Gold is valuable insurance
[1/29/01 2:30 PM EST] There’s always been a magical relationship between people and gold. In childhood fairy tales, the mere mention of the shiny yellow metal prompts thoughts of vast wealth and power.
It seems an unlikely relationship; after all, gold is very limited in its uses. You can’t eat it and it’s not very good for building tools or shelter. Yet even when early humans were struggling to meet their basic needs, gold held a place of high esteem. Perhaps it was gold’s color and shine, or maybe its resistance to corrosion, that attracted early people, but that’s all ancient history, better left for the academics. The more important question today is, what place should it have in the portfolios of investors?
I am closer to being a “gold bug” than anyone else at RedChip™, but I am hardly advocating that everyone put all their money into gold, guns and canned goods and move into a bomb shelter.

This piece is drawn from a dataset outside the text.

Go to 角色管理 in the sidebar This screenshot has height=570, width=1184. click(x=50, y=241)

I do own a little bit of gold for investment purposes, but it’s probably my hobby of coin collecting that got me labeled a gold bug by my fellow analysts. However, my hobby and my investment ideas are two entirely different things.
My thoughts on gold are best summarized in the words of President Herbert Hoover, who said, “We have gold because we cannot trust governments.”

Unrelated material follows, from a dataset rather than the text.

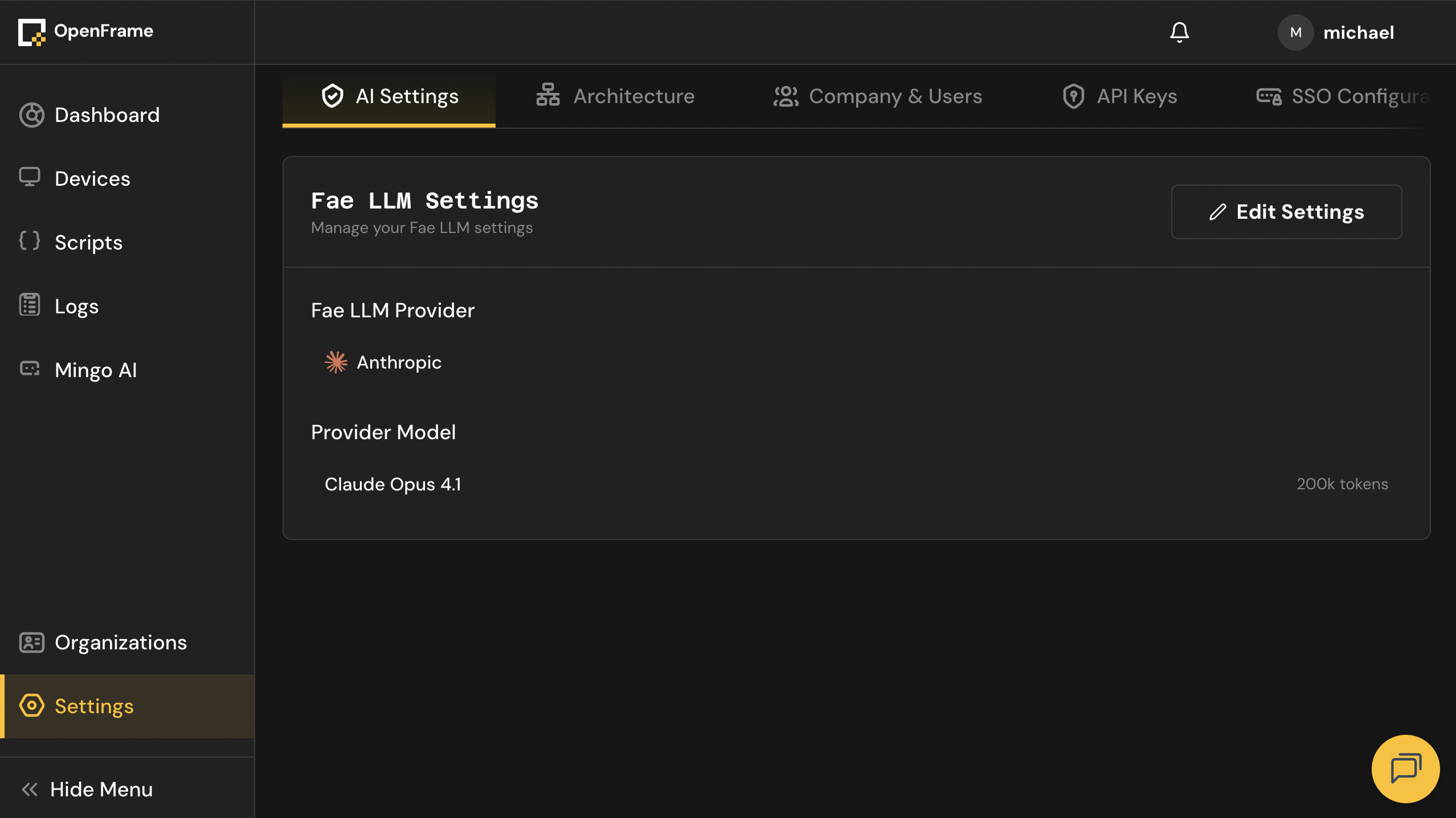Click the OpenFrame logo icon
The width and height of the screenshot is (1456, 818).
coord(31,32)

Gold’s role in the world’s monetary system essentially ended with Hoover’s presidency. The newly elected President Franklin Roosevelt issued an executive order outlawing the ownership of gold by the American people, and the free convertibility of U.S. dollars into gold abruptly ended. Gold’s last official role ended when President Nixon closed the gold window in 1971, meaning that foreign governments could no longer convert dollars into gold at $35 an ounce. Nixon’s actions came to the cheers of economists everywhere. Most felt that gold was an archaic relic of a bygone era. Of course, the arguments from economists come as no surprise to me, because as a group they tend to have more faith in government than the masses have in religion.
Economists argue that tying a currency to gold or any other commodity places too many restrictions on the government in managing the domestic economy. They point to numerous recessions and depressions under the gold standard, which occurred because the government was forced to raise interest rates to abnormally high levels to protect the gold reserve. Of course, a freely floating currency backed by the “full faith and credit of the United States government” (which basically means that only the government can print Federal Reserve notes) hasn’t done a whole lot better; you only need to look back at the inflation and high interest rates of the late 1970s and early 1980s to see that.

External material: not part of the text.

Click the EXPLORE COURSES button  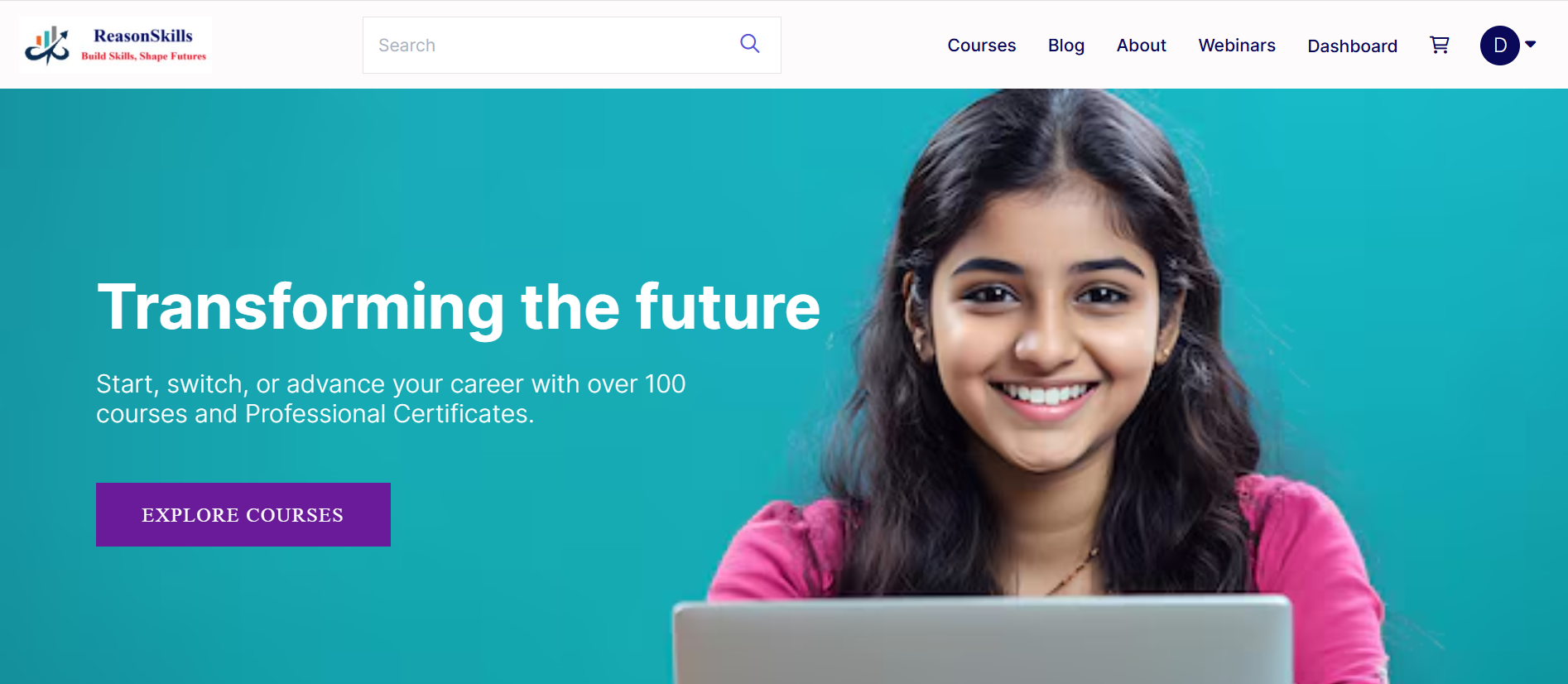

The gold standard is just another method of account for money. If the U.S. were to go back on the old gold standard at $20.67 per ounce, we would find that prices really haven’t changed all that much over the last half-century. One gold dollar would be equal to about $15 in current money (given gold prices near $300 an ounce), so the price of an average car would be about $2,000 while the average house would cost about $10,000. Of course, the minimum wage would be about $0.40 an hour, and annual family income today of $45,000 would become $3,000 in gold.
Now to the more important issue for investors: What should be the role of gold in investors’ portfolios? I don’t believe that gold should be at the center of a portfolio, but I do think it should be held as an insurance policy in a forgotten corner. Gold is different than almost any other investment in that it doesn’t pay cash dividends, nor does it have earnings or an anticipated annual return. But the very things that make it different also make it desirable within a diversified portfolio.
Gold tends to move opposite the stock market or other financial investments, making it a useful insurance policy against adverse market conditions. Many people argue that gold is a poor investment given its performance over the last decade, but that view misses the point. Gold is most valuable when everything else has gone to hell in a handbasket. Just look at gold in 1980: Even as the stock market was still under water from the bear market of 1973–74, gold peaked at $800 an ounce. The fact that gold has performed so poorly in the 1990s tells me that it’s doing just what it should—the opposite of the financial markets that have performed so well. Holding between 2% and 10% of one’s portfolio in gold should not drag down its performance during periods like the last decade, but it may make all the difference in the world if we encounter another period like 1980. Many people disagree with my views on gold, even though I try to be much more realistic than many hard-core gold bugs. Economists will likely tell me that gold is archaic and without value in the modern economy. If gold really is worthless, then I welcome the people who think so to give me their gold.
Better yet, perhaps they should give it to their special someone on Valentine’s Day in a few weeks. After all, gold jewelry has won more hearts than paper money or T-bills ever will.